The class meets on Monday and Wednesday mornings from 9:00-10:30 a.m. in Wallenberg Hall (Building 160), Room 329 (the cave-like room pictured above).

A few notes about the course: the approach to survey sampling in this course will be statistical and practical. By "statistical," I mean that it's about the effective use of quantitative data and includes such issues as model building, design, estimation, and inference (thought not necessarily in that order!). By "practical," I refer to the attention that will be paid to the large and small imperfections that occur in real world surveys. It is generally impossible to implement the sampling designs exactly, substantial amounts of non-response and self-selection are inevitable, and the models employed will be, at best, approximations.

I will not be discussing "survey methodology." How to write a questionnaire, how to train interviewers, or manage a Web panel are all important skills for conducting a survey. This is largely an art (as indicated by the title of Stanley Payne's The Art of Asking Questions, still one of my favorites) and best learned by doing. In recent years, numerous studies have been done testing various hypotheses about survey methods, but this literature tends to be an ad hoc collection of results, often of limited generality, and not, despite claims to the contrary, a coherent "new science." At least, that's my opinion.

The applications that will be covered in the course come largely from surveys of U.S. elections. This reflects primarily my personal interests, but the methods and results have much wider applicability.
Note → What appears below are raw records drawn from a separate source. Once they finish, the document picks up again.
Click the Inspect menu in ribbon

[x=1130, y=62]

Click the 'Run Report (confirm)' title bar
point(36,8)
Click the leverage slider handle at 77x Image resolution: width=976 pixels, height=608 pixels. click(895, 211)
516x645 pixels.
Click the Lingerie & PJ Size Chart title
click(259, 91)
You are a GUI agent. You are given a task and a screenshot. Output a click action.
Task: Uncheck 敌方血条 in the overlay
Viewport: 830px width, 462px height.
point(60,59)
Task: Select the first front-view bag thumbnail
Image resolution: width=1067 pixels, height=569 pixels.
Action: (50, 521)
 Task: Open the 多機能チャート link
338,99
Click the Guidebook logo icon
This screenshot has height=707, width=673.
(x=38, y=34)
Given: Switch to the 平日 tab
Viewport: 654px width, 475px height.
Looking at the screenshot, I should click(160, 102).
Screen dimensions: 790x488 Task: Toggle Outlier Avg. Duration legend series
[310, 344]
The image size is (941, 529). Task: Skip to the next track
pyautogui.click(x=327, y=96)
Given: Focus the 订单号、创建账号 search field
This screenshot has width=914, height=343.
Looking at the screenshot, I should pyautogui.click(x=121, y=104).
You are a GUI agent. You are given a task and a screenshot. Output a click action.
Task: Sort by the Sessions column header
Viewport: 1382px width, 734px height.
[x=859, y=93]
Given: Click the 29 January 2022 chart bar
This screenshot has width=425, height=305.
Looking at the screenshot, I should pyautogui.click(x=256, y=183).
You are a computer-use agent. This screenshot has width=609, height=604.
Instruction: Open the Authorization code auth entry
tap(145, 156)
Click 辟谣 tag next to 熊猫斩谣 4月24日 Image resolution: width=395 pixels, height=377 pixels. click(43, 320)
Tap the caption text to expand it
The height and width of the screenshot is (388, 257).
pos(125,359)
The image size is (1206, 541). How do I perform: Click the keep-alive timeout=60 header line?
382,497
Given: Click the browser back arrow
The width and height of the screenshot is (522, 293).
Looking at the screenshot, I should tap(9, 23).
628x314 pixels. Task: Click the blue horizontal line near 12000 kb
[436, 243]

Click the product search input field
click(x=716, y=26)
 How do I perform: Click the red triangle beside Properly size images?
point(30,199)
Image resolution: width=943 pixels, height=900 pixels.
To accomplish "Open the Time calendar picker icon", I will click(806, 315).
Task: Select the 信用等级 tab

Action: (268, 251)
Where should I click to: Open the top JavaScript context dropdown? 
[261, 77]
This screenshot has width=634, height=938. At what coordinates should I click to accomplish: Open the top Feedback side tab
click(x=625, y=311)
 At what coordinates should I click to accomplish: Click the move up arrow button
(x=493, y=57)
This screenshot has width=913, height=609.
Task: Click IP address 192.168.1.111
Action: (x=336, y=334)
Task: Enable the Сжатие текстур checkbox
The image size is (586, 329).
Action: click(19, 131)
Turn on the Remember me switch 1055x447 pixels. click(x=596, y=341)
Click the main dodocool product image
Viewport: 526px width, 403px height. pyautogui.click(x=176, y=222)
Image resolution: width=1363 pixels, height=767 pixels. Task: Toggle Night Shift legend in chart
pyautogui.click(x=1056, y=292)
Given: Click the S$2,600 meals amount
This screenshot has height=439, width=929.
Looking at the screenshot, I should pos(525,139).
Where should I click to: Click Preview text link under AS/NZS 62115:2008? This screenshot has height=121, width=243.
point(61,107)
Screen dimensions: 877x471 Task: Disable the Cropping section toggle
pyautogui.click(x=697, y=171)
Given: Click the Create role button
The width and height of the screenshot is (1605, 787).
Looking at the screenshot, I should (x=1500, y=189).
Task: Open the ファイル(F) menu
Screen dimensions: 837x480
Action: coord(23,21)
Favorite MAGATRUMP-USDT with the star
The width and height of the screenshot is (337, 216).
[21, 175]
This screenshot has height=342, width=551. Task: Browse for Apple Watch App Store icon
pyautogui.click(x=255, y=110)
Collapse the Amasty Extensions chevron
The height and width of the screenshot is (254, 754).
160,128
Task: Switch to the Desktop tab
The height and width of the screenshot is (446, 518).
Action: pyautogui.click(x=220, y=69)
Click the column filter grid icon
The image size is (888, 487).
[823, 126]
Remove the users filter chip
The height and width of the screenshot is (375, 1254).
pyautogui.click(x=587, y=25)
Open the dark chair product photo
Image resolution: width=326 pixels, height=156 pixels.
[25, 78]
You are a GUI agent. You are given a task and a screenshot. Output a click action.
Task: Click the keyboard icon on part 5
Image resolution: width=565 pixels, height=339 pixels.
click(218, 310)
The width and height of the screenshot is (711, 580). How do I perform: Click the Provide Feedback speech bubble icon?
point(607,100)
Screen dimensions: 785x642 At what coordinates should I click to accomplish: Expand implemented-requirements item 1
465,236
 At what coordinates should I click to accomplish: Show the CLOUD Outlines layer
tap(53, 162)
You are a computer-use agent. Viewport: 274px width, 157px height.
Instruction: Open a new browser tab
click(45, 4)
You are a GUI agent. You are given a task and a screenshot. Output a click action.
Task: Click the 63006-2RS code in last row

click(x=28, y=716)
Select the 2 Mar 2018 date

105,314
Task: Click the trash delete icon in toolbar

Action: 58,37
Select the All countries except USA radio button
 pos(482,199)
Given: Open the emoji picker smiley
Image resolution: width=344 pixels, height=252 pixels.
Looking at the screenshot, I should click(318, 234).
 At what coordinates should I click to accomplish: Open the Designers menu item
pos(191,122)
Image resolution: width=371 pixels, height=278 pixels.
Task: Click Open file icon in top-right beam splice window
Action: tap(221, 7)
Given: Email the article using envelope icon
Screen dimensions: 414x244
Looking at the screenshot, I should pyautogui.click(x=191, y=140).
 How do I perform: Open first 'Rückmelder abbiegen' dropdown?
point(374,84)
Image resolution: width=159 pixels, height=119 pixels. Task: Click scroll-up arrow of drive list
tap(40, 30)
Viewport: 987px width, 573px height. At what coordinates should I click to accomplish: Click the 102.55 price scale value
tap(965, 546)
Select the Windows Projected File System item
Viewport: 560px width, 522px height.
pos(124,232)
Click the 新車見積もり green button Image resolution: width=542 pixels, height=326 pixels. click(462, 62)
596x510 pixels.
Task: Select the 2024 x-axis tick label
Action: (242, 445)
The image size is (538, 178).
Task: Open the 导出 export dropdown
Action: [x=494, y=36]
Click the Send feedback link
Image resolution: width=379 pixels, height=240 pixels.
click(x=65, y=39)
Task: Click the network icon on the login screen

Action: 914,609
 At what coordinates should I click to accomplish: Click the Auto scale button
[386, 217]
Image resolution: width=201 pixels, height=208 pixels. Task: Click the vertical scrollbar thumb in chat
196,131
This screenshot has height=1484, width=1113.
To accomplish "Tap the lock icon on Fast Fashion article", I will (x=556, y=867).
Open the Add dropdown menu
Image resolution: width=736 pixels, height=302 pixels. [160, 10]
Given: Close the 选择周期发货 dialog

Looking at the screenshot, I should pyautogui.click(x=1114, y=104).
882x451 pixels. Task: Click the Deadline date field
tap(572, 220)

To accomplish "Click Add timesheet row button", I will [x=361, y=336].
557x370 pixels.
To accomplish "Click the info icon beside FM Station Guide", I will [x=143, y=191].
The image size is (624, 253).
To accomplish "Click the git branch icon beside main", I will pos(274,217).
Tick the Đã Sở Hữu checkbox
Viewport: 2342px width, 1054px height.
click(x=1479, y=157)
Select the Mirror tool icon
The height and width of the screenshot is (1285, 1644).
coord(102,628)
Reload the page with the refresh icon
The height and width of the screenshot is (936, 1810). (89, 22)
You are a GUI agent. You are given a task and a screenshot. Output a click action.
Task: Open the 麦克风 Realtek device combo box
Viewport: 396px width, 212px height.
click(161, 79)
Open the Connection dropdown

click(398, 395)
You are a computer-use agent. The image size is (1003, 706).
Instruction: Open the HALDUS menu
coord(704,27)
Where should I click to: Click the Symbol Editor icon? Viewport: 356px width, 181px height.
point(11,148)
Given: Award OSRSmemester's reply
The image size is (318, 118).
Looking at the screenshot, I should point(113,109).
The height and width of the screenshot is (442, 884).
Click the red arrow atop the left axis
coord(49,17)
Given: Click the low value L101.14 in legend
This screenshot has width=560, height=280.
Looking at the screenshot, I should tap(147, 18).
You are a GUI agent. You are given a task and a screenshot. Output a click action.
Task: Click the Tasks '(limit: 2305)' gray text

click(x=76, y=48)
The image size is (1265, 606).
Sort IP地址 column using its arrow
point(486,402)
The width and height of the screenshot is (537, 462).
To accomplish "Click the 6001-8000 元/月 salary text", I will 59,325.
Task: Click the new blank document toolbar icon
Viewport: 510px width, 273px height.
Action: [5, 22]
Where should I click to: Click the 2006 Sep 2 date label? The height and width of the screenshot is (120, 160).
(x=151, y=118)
Between campaign and media polls, exit polls, academic surveys (such as the American National Election Studies), and Internet panels, we encounter all of the common designs (simple random samples, stratified samples, one and multi-stage cluster samples, probability proportional to size, systematic, and balanced selection), estimation methods (ratio and regression estimators, post-stratification, raking, propensity scores, matching, Hierarchical and empirical Bayes), and problems (frame imperfections, nonresponse, self-selection).